§ **What is required**
The answer should hold exactly the lines of the entries below from the one containing "Marijuana (306, 8)" through the last line, both included.
......
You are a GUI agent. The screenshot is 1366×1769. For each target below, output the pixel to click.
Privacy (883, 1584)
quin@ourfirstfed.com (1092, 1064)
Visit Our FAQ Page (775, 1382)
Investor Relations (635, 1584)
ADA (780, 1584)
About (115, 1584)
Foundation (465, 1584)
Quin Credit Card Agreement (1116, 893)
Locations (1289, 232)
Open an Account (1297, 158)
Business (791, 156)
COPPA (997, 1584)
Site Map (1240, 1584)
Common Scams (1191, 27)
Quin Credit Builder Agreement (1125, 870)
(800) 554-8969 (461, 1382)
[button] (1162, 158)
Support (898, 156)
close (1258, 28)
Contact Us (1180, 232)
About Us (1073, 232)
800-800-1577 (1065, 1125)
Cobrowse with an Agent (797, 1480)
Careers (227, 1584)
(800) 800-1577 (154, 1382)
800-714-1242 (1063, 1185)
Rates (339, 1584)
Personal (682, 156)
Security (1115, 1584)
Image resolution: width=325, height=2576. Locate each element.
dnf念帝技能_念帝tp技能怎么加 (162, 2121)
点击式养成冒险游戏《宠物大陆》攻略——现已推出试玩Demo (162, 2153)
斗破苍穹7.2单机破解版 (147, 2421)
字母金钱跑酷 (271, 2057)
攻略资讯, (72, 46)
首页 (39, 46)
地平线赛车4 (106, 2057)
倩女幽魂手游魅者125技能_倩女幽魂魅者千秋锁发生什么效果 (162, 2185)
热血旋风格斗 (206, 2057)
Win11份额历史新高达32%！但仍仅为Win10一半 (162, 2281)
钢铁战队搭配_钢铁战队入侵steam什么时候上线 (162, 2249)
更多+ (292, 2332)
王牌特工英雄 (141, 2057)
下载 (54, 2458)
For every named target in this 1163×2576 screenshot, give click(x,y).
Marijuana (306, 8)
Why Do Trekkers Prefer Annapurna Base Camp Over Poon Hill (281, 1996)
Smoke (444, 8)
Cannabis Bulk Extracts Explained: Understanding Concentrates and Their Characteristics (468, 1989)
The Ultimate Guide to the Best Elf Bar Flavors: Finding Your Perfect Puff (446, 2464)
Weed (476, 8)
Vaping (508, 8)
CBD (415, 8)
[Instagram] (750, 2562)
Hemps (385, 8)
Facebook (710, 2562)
......
§ **Result of the exercise**
Marijuana (306, 8)
Why Do Trekkers Prefer Annapurna Base Camp Over Poon Hill (281, 1996)
Smoke (444, 8)
Cannabis Bulk Extracts Explained: Understanding Concentrates and Their Characteristics (468, 1989)
The Ultimate Guide to the Best Elf Bar Flavors: Finding Your Perfect Puff (446, 2464)
Weed (476, 8)
Vaping (508, 8)
CBD (415, 8)
[Instagram] (750, 2562)
Hemps (385, 8)
Facebook (710, 2562)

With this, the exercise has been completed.